The outer edge of the Sun Stone is formed by two Serpents, or Xiuhcoatls, which meet at the tails and at the heads. These serpents symbolise the course of the sun through the sky during the day, and through the earth at night time.

It is possible that the images of the gods Xiuhtecuhtli and Tonatiuh within the serpents represent the eternal conflict between opposing forces.

Within the tail of the serpents is the Tlachinolli (Flaming sign) glyph as shown above. "This image has both features of fire (tongues of fire) and of flowers (a stem and leafes). Also, it shows some similarities with the Aztec glyph for water (atl). Since a Nahuatl difrassismo for war is "in atl in tlachinolli", or "the water, the conflagration" it suggest that the glyph refers to the so called "flowery wars" (xochiyaotl).

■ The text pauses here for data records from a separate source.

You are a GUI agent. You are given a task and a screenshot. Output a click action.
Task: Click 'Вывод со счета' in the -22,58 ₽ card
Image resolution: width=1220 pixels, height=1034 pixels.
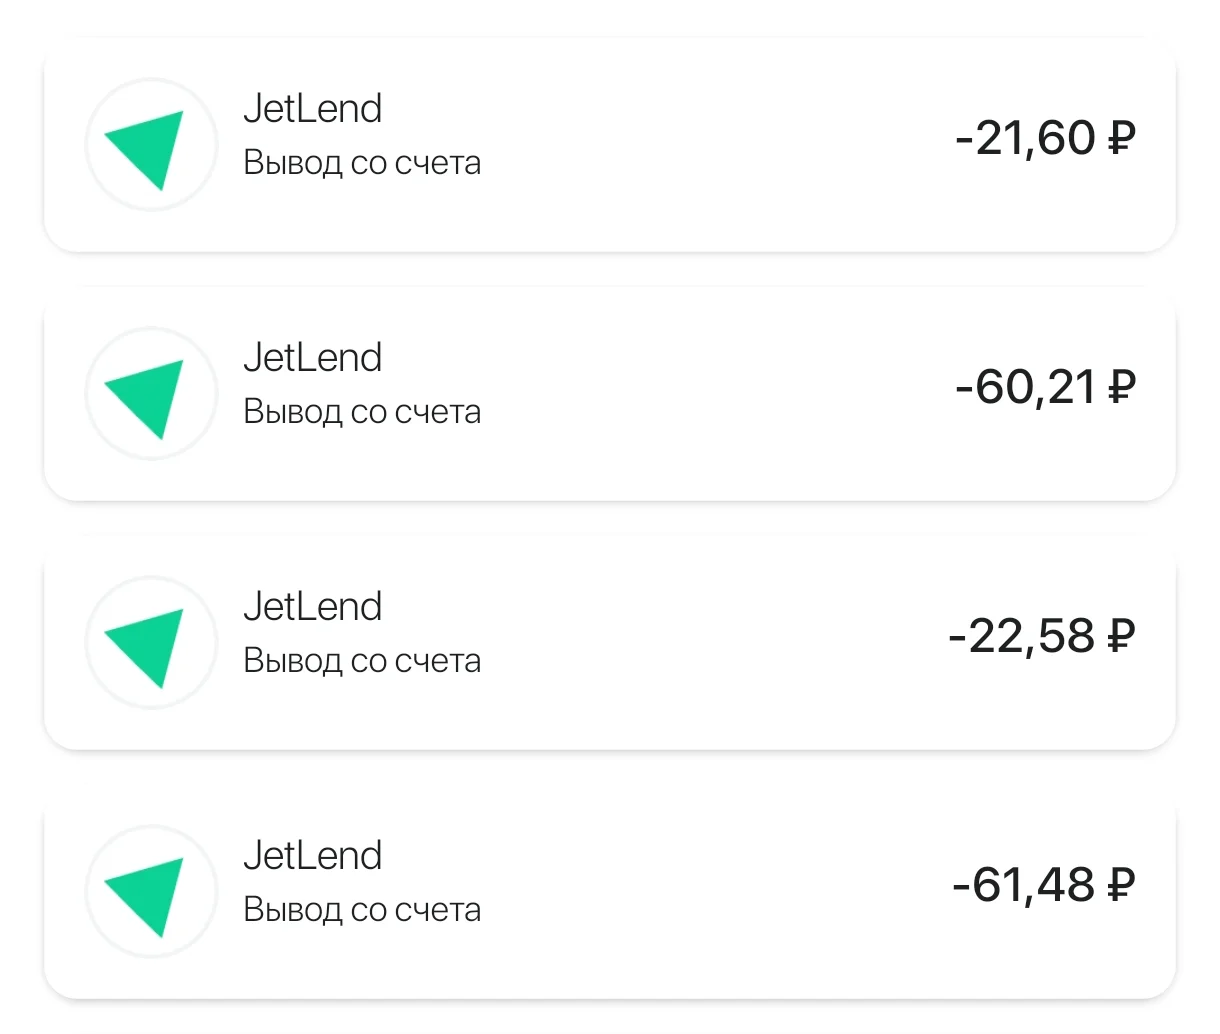pyautogui.click(x=362, y=661)
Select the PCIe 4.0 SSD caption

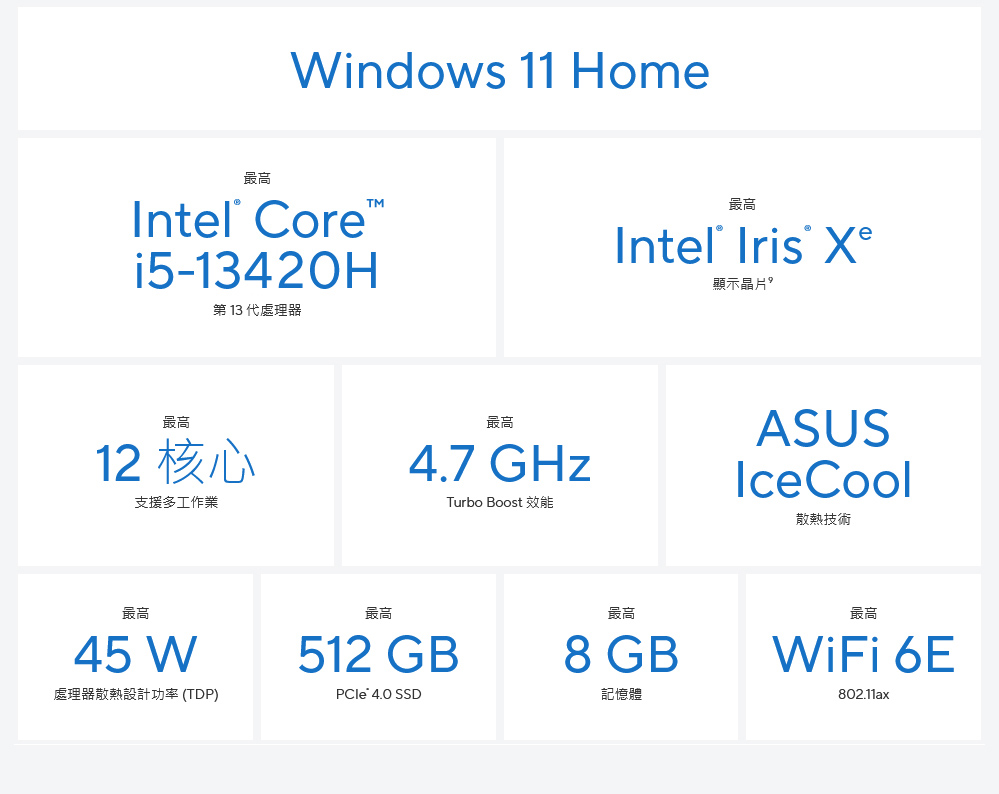coord(378,694)
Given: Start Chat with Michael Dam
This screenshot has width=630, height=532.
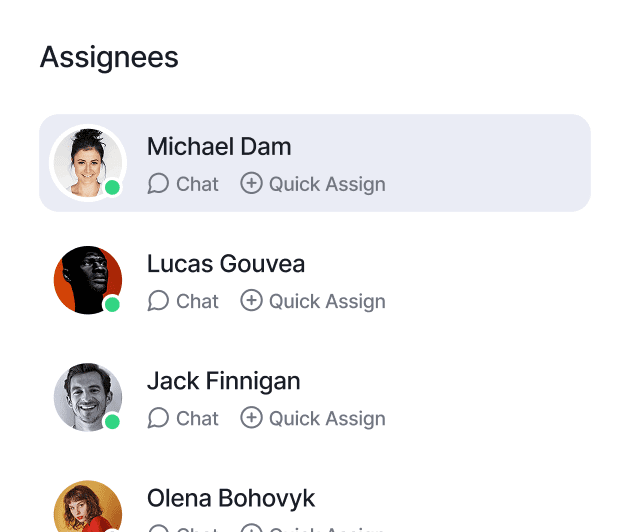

These flowery wars were carried out with nearby living unconquerred people to obtain victims to sacrifice to the gods. The fifteenth century Aztec leader Tlacaelel, remarked the following on the concept of flowery wars when speaking to Motecuhzoma I about the dedication of the great temple:

There shall be no lack of men to inaugurate the temple when it is finished. I have considered what later is to be done. And what is to be done later, it is best done now. Our god need not depend on the occasion of an affront to go to war. Rather, let a convenient market be sought where our god may go with his army to buy victims and people to eat as if he were to go to a nearby place to buy tortillas... whenever he wishes or feels like it. And may our people go to this place with their armies to buy with their blood, their hearts and lives, those precious stones, jade, and brilliant and wide plumes... for the service of the admirable Huitzilopochtli.

(Leon-Portilla, 1963, p. 162)."

(Rene Voorburg from:

On the ridge of the tail of the serpents are 'flames of intense fire' (above).